EXERCISE DETAILS: Every line of the entries below that includes "gebruikt" belongs in the answer, copied as written.

GIVEN INFORMATION:

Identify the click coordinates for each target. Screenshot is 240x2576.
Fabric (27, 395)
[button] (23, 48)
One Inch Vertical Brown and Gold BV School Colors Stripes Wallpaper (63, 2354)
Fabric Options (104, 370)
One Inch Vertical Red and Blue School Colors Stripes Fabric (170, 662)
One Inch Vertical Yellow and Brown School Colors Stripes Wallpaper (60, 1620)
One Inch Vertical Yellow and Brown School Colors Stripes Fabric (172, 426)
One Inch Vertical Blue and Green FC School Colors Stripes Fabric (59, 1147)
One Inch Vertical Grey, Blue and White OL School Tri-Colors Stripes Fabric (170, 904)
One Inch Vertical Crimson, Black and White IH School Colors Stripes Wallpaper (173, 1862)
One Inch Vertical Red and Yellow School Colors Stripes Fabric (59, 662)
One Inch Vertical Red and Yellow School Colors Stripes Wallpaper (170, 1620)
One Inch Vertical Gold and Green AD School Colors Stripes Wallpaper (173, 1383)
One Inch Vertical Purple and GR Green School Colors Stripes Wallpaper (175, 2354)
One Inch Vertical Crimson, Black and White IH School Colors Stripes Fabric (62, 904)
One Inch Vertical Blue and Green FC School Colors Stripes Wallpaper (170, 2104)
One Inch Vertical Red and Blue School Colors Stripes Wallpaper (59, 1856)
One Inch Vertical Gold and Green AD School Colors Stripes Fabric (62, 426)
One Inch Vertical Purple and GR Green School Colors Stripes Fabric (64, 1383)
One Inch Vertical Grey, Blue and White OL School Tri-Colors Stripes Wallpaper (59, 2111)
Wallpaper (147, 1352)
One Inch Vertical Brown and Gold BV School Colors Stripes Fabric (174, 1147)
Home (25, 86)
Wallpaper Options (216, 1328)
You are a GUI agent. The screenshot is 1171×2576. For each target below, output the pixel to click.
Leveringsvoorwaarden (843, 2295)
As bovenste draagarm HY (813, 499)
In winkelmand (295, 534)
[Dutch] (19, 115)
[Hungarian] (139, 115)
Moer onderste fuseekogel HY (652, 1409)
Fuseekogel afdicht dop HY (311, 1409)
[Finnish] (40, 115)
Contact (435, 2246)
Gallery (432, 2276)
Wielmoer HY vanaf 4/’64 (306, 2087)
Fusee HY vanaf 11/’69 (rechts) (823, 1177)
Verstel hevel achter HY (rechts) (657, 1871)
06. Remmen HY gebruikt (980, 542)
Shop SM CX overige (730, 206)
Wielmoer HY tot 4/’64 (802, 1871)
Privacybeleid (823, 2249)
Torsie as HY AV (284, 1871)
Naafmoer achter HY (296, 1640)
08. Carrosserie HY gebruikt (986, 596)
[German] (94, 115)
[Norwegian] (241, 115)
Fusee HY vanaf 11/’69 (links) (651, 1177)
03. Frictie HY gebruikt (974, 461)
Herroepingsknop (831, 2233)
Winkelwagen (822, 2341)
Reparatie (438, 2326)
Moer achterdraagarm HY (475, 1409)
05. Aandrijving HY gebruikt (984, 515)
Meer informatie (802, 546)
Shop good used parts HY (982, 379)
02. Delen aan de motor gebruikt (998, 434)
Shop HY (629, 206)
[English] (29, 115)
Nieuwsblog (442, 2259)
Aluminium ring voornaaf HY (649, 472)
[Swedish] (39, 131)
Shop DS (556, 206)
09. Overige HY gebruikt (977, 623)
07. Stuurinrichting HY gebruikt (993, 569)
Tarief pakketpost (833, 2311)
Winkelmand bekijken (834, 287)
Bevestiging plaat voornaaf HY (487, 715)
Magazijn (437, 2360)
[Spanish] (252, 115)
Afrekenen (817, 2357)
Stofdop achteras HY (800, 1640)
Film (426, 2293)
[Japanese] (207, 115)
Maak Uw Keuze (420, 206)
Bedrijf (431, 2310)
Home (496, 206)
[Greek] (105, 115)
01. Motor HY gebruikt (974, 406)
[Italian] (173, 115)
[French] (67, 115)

RESPONSE AREA:
06. Remmen HY gebruikt (980, 542)
08. Carrosserie HY gebruikt (986, 596)
03. Frictie HY gebruikt (974, 461)
05. Aandrijving HY gebruikt (984, 515)
02. Delen aan de motor gebruikt (998, 434)
09. Overige HY gebruikt (977, 623)
07. Stuurinrichting HY gebruikt (993, 569)
01. Motor HY gebruikt (974, 406)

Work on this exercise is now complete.